Cloud Resume Challenge Part 3

Thu 27 August 2020

Filed under Cloud

Tags cloud aws

AWS Cloud Resumé Challenge: Part 3


Introduction

This is part three of the AWS Cloud Resumé Challenge, in which I productize the creation of the AWS Cloud configuration that I previously created by clicking around in the AWS Console, like a demented Click Monkey.

Having the AWS setup as a code file, then allows it to be placed under configuration control: Configuration as Code.

I found a few wrinkles and gotchas that I will go through below.

To Recap

The design that I will be creating by configuration code is that below (figure from a previous post).

The Browser client has embedded Javascript code that calls the endpoint of an API Gateway instance. The API Gateway instance calls a AWS Lambda function, that reads, increments, and writes back a counter held in a DynamoDB datatable.


Design Choices

Play it again, Sam

The configuration language I could have used is called AWS CloudFormation, which is the more general purpose configuration language. However, Amazon (and the general AWS Cloud community) heavily push the AWS Serverless Application Model (SAM) option. Configurations in SAM are build into CloudFormation specifications, but are much more concise, and a lot of the "best-practice" work is done for you.

Downsides

One gotcha I encountered in dealing with AWS SAM is that it is much better to do everything through SAM. Performing AWS Cloud operations (like deleting a DynamoDB datatable) in the AWS Console can confuse SAM when it comes time to build the configuration again. The official AWS advice for this case is "re-create every thing you deleted, and try again!".

Collected data:
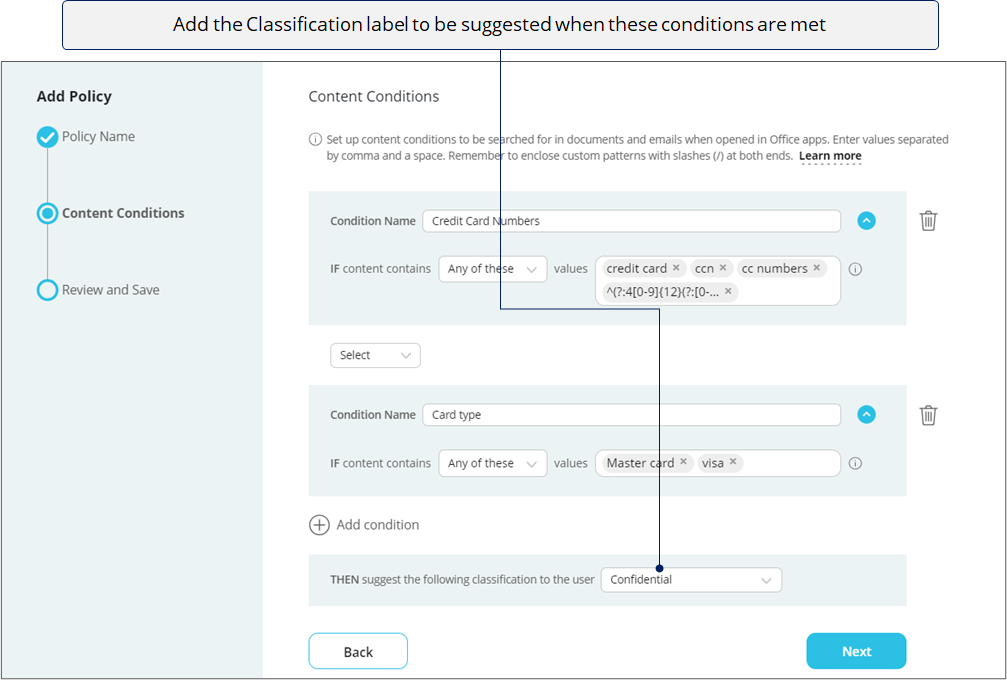Viewport: 1007px width, 680px height.
Task: Show info for Credit Card values field
Action: [x=855, y=269]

Problem:
Translate this sentence from the cloud resume challenge post into Spanish: "The Browser client has embedded Javascript code that calls the endpoint of an API Gateway instance." The data above plays no part in this work.

Solution:
El cliente del navegador tiene código Javascript incrustado que llama al punto de conexión de una instancia de API Gateway.